Exploratory Analysis of Text

Source Data

A zip archive file was downloaded from the Coursera project assignment web page. The files below were extracted from this and used in this report. These files contained English language text from three different sources:

en_US.blogs.txt - text from Blogs
en_US.news.txt - text from news web sites
en_US.twitter.txt - text from Twitter tweets

Reading the data

The text files were read into an “R” environment and the following summary information was produced for each. As can been seen below, the maximum character size for Twitter is the (old) limit of 140 characters.

Number of lines per source file:

source_text	line_count
blogs	899288
news	1010242
twitter	2360148

Longest line (number of characters) per source file:

source_text	longest_line
blogs	40833
news	11384
twitter	140

Most Frequent Words 1

The text lines were split into individual words (also known as tokens) and from that, the number of words per source was determined:

source_text	word_count
blogs	37546246
news	34762395
twitter	30093369

Most Frequent Words 2

We can then see what the more frequently used words were per source text (top 10 words are shown).

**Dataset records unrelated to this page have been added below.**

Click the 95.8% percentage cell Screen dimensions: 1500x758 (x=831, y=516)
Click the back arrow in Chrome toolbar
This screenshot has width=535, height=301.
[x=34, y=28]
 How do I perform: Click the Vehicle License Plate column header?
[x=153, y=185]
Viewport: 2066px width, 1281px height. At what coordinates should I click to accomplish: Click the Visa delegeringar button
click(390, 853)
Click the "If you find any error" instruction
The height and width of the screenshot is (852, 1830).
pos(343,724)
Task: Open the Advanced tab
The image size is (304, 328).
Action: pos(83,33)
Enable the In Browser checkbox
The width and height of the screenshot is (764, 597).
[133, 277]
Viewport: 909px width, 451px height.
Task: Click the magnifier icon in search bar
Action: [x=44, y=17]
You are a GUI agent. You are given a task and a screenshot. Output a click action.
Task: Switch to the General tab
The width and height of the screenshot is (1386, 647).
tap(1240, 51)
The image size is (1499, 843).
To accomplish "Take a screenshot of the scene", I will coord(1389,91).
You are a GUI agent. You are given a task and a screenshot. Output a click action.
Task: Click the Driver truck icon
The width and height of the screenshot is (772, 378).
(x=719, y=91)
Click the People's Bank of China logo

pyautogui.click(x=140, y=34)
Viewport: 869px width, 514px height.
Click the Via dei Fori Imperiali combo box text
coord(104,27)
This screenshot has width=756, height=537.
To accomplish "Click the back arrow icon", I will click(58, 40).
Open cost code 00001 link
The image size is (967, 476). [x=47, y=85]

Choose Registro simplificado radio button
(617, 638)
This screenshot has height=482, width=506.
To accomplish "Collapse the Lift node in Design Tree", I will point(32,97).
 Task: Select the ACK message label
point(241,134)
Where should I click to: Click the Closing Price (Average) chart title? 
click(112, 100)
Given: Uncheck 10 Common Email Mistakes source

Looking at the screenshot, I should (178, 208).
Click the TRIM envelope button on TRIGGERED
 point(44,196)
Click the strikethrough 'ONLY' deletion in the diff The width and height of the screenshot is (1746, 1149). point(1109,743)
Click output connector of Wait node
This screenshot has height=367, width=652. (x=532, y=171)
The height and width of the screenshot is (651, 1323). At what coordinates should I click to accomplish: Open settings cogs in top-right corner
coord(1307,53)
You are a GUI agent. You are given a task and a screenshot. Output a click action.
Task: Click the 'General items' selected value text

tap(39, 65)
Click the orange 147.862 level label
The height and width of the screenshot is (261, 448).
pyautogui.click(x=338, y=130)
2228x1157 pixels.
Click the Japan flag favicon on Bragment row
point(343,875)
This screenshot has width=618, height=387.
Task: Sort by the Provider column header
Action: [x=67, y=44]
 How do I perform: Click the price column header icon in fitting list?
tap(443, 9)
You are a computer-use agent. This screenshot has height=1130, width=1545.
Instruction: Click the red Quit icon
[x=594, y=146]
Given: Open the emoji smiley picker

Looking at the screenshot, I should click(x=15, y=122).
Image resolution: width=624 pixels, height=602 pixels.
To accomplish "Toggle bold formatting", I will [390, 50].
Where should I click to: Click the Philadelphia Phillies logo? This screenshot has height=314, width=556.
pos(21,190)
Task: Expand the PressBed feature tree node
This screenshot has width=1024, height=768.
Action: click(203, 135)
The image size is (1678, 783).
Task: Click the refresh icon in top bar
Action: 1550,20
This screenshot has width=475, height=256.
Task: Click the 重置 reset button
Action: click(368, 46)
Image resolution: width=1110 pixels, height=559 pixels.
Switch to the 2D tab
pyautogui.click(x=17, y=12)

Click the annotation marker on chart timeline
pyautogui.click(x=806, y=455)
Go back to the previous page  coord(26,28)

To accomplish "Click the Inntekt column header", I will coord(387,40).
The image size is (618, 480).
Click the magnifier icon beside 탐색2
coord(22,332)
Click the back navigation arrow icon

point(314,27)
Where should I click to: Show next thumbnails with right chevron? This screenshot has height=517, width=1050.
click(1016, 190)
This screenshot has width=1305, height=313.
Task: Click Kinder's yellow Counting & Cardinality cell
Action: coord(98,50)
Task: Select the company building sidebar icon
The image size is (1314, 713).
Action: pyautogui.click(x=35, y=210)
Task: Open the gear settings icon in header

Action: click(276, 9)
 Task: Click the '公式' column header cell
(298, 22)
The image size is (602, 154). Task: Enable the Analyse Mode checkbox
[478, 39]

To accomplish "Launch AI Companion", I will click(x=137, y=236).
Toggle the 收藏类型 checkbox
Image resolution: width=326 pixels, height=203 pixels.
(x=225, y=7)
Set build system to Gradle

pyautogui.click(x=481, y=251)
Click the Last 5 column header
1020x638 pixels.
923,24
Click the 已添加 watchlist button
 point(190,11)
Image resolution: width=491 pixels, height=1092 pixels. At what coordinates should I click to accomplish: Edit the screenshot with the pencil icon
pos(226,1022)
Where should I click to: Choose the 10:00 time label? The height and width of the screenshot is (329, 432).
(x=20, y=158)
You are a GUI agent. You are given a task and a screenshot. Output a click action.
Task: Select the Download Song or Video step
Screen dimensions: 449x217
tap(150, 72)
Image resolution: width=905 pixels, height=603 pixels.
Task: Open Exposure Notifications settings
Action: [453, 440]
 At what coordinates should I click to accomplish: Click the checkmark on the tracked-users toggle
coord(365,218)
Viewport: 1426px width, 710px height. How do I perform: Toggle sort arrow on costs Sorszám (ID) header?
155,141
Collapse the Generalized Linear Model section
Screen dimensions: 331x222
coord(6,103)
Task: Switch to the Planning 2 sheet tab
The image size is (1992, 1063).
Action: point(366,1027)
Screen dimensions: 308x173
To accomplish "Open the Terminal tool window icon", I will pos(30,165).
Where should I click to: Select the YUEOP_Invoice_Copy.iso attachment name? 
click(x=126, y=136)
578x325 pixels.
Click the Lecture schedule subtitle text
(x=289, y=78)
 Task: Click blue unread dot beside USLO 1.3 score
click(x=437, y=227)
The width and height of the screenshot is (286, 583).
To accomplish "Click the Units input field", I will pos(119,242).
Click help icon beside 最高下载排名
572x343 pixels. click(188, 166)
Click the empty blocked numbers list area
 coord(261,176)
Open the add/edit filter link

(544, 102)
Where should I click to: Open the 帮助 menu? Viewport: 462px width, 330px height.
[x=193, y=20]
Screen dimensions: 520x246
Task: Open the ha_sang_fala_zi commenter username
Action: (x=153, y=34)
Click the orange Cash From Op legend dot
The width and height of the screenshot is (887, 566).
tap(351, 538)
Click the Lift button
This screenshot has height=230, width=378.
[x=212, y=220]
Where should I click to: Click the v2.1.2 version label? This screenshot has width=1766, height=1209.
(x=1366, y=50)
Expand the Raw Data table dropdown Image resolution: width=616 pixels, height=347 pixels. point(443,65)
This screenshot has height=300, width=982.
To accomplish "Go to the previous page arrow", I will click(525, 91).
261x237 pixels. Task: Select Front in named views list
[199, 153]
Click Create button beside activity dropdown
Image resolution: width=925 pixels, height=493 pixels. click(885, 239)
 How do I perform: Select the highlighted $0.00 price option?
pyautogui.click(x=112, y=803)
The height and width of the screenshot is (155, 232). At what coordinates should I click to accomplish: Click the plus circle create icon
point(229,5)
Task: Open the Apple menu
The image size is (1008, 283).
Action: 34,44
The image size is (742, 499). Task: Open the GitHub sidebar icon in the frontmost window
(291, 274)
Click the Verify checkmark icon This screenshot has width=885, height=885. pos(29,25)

source_text	word	word_count
news	the	1974366
blogs	the	1860156
blogs	and	1094401
blogs	to	1069440
twitter	the	937405
news	to	906145
blogs	a	900362
news	and	889511
news	a	878035
blogs	of	876799

Most Frequent Words 3

Over all three texts, the most frequently used words are:

word	word_count
the	4771927
to	2764230
and	2422450
a	2389755
of	2010936
in	1657973
i	1657335
for	1103087
is	1075727
that	1042522

Most frequent non-stop words

It can be seen from above that stop words (words such as “the”, “a” - see [https://en.wikipedia.org/wiki/Stop_words]) are very popular. These were removed as well as digits (0,1,2,3…10), again to show the most frequent non-stop, non-numeric words. Top 10 words are shown.

word	word_count
time	224774
day	175983
love	161651
people	159280
life	91716
rt	89702
home	83247
week	78095
night	77360
game	74838

Interesting that “time” and “day” are so frequently used.

Plot of frequently used words per source text

The plot below shows the 10 most frequently used words per source text - excluding stop words and digits (0,1,2…etc).

Design of Preciction Model 1 - Bigrams

The propsed next step is to split the source texts into bigram tokens contained in a single data set. Bigrams [https://en.wikipedia.org/wiki/Bigram] are two adjacent words.

Bigrams were created from the entire texts - the 10 most frequent are:

bigram	bigram_count
of the	431130
in the	408595
to the	213669
for the	201206
on the	197419
to be	162723
at the	142545
and the	125852
in a	119416
with the	106231

Design of Preciction Model 2

Given a word that the user has typed in, the prediction algorithm would then use the frequency counts in the bigram data set to suggest the next possible words. It could limit the prediction to four suggested words.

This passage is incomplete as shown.